Ik zag haar lang geleden al op TV optreden. Al haar shows op Netflix keek ik meerdere malen. Haar gevoel voor humor, haar persoonlijkheid en bovenal haar talent voor taal maken dat Hannah Gadsby me meer dan wie dan ook aan het lachen maakt. Mezelf inclusief. En dat wil wat zeggen. Heeft ze nog een boodschap ook, niks oppervlakkigs aan die vrouw. Met humor en zeer, zeer spitsvondige taal werpt ze een ander, uiterst verfrissend perspectief op vastzittende normen en patronen. Ik bewonder haar talent én herken ook iets van mezelf in haar. Via haar shows zie ik wat een andere invalshoek mensen kan brengen. Wat het mij kan brengen, wat ik anderen kan brengen.
Maar ja, ze komt uit Tasmanië, reist niet bijzonder veel rond, had geen nieuwe shows gepland. Dus achtte ik de kans dat ik haar ooit zou zien optreden te klein om er een gooi naar te doen. Zelfs niet toen onze plannen om naar hier te komen in beton waren gegoten. Tot Frieda op een avond tijdens een avondje correspondentie bijwerken op facebook opeens zei “Hee”….”is dit niet jouw Hannah Gadsby?”. In ons huishouden gunnen we elkaar onze interesses, nooit kapen we die van de ander. Hannah valt onder mij. En ja! Prijken er zomaar een paar shows in haar agenda precies als wij in Melbourne zijn.
Ik temper mijn wild oplaaiende enthousiasme met gedachtes die me wijs maken dat het wel al zal zijn uitverkocht, zo vlak tegen Kerstmis aan. Dat blijkt ook zo te zijn, tot ik alleen voor de voorstelling op 20 december drie vrije stoeltjes zie. In een vacuüm van ongewone helderheid, snelheid en dol geluk graai ik mijn iPad en credit card teneinde ons twee van die stoeltjes kado te doen. Het blijkt technisch vrijwel onmogelijk dat te doen, er lijkt een stoelalgoritme aan het werk dat geen losse, lege plaats midden of aan het einde van de rij toestaat. In de 10 seconden dat ik daar verschrikkelijk van baal, realiseer ik me dat dit precies de reden is dát ze nog vrij zijn. De korte versie luidt dat ik dat algoritme met twee iPads en tijdelijke reserveringen zo heb weten te bewerken dat het ons twee plaatsen voor de show geeft. Ik huil van geluk.

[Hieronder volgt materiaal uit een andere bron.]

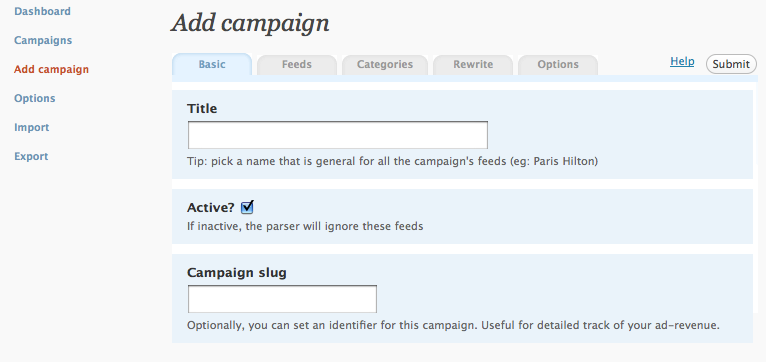Go to Campaigns in the sidebar
The image size is (766, 362).
(x=43, y=40)
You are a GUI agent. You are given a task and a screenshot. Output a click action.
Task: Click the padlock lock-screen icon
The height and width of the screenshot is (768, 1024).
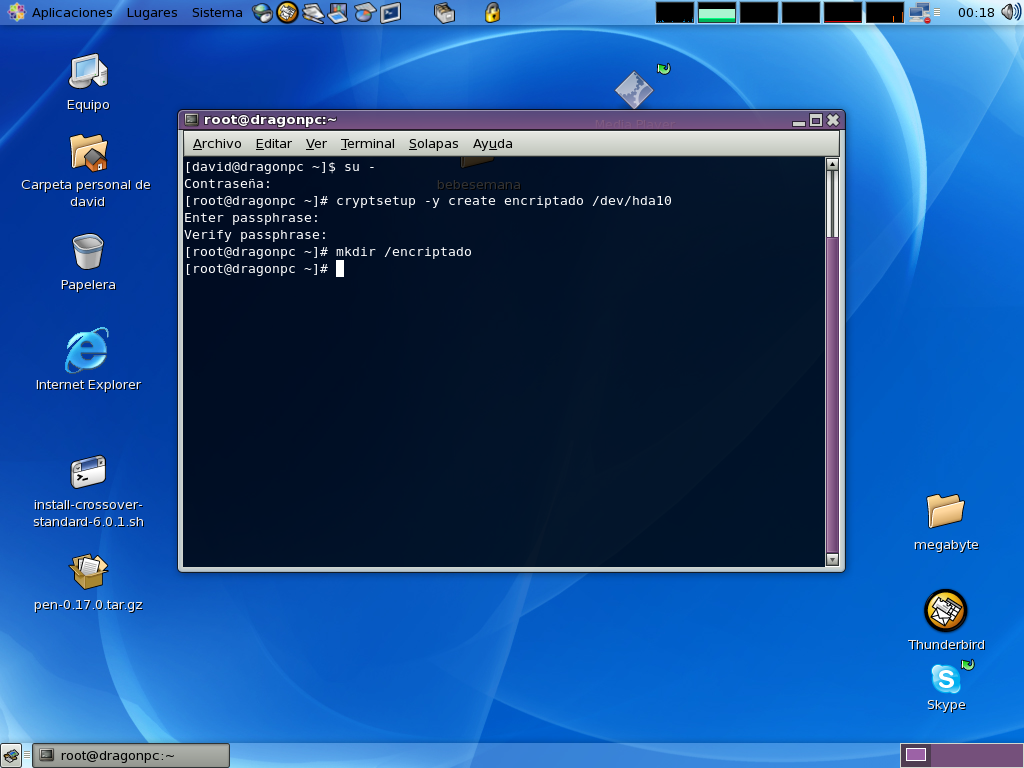[492, 13]
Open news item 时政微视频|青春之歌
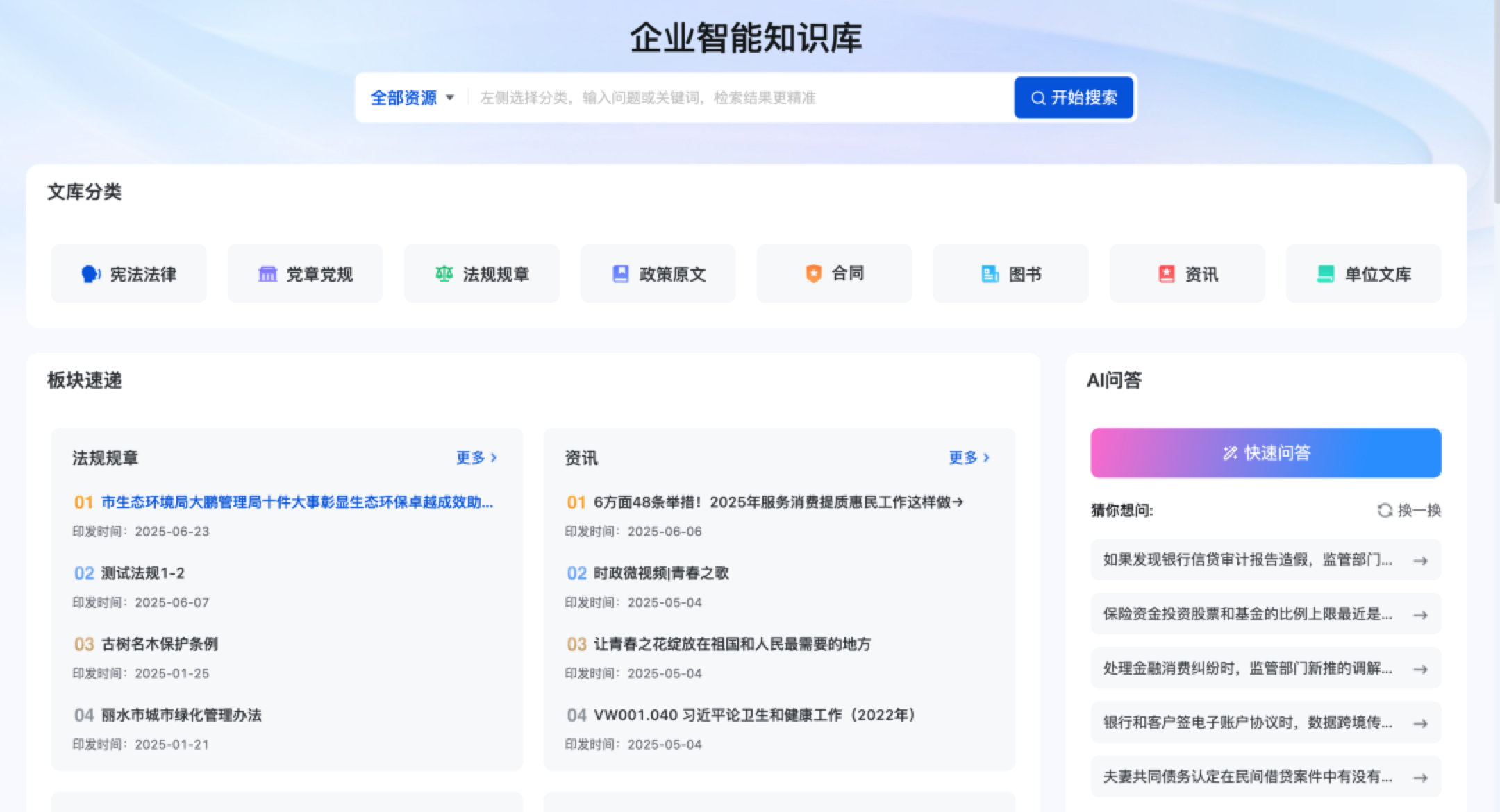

Dus zit ik me een partij nerveus te wezen in mijn stoeltje, tranen van geluk wellen in me op. Ik kan bijna niet geloven dat het is gelukt. Dan komt ze op. Binnen een minuut rollen de tranen van mijn wangen van het lachen. Wat is ze goed. Tot mijn grote vreugde kan ik haar rappe Australisch ook zonder ondertiteling heel goed volgen. Behalve bij het stukje over de World cup en Sam Kerr, daar dreig ik de draad een pietsie kwijt te raken. Tot ik Frieda van haar stoel zie rollen. Ah, dan moet het over voetbal gaan. Zelfs dat maakt ze leuk.

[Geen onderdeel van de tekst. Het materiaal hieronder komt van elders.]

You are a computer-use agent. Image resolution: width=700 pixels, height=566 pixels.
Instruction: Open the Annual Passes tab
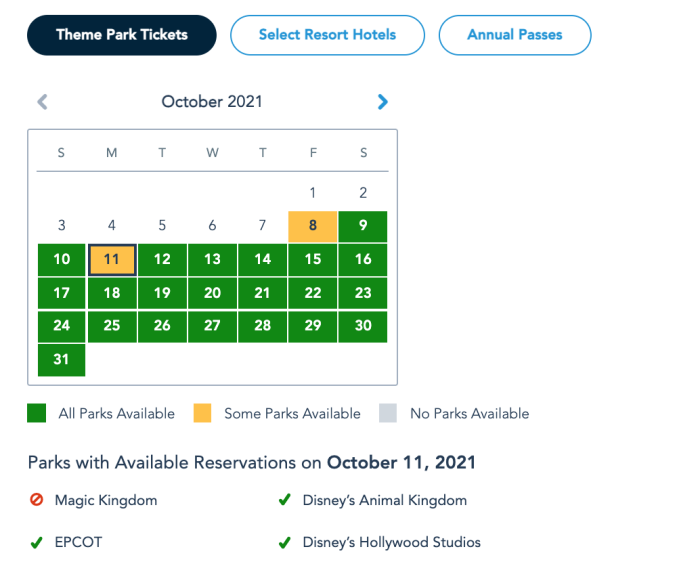click(x=515, y=35)
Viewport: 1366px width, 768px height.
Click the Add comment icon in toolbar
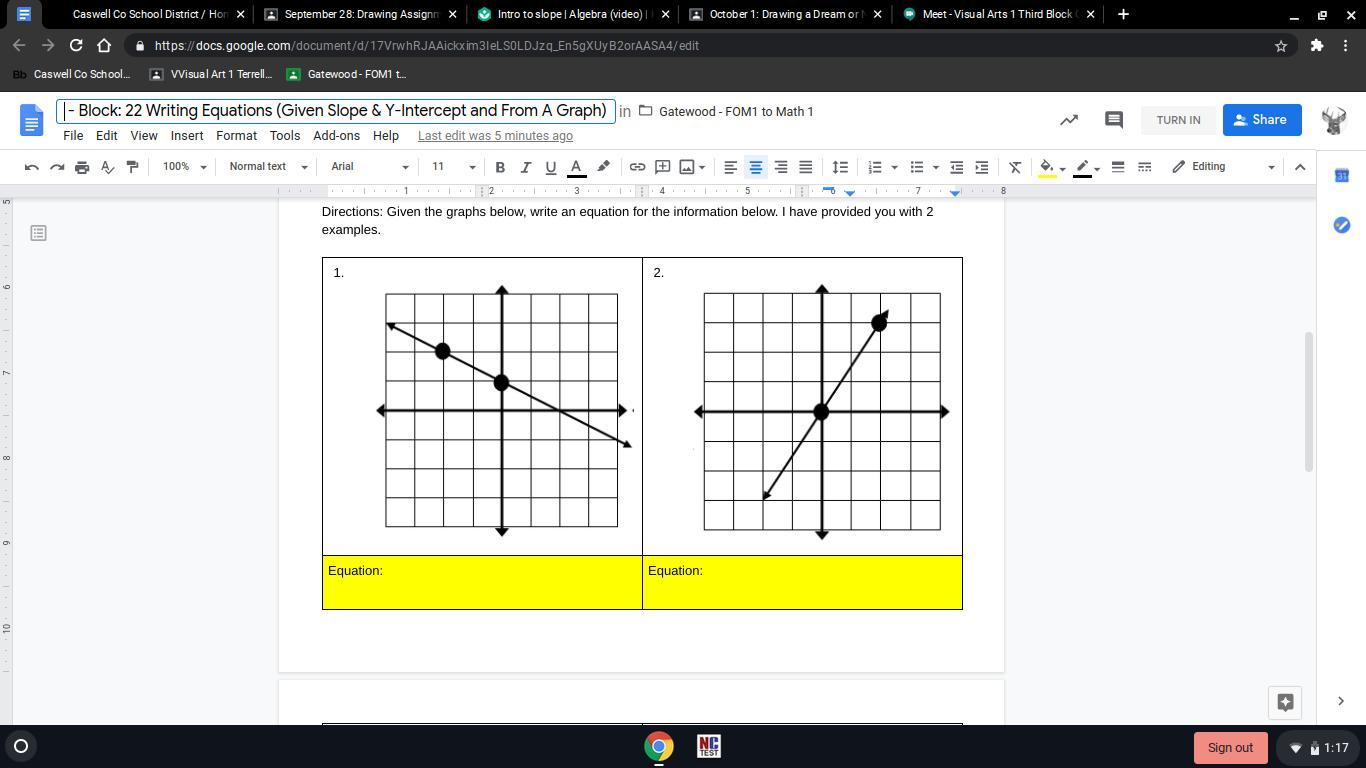[662, 167]
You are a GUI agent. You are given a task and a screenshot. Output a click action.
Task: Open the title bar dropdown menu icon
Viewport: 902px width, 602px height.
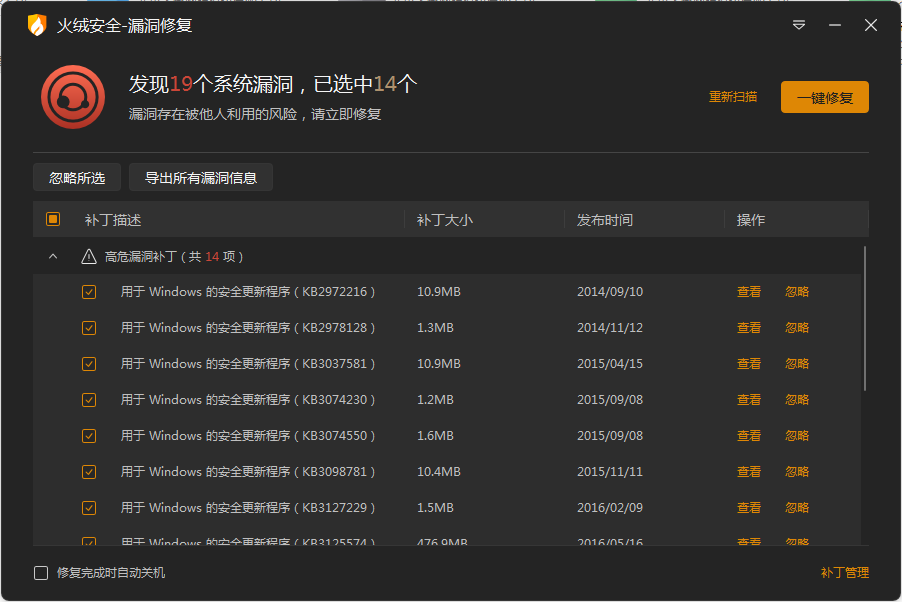(x=799, y=26)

Tijdens die fantastische show ga ik na wat deze op het oog totaal niet bijzondere vrouw zo bijzonder maakt. Zelfkennis, taalgevoel, intelligentie. Zeker. Maar wat ik het meest aan haar bewonder is dat ze, hoewel ze totaal anders is dan de meesten, toch volledig zichzelf is daar op dat podium. En wat ze juist daarmee teweeg brengt in anderen.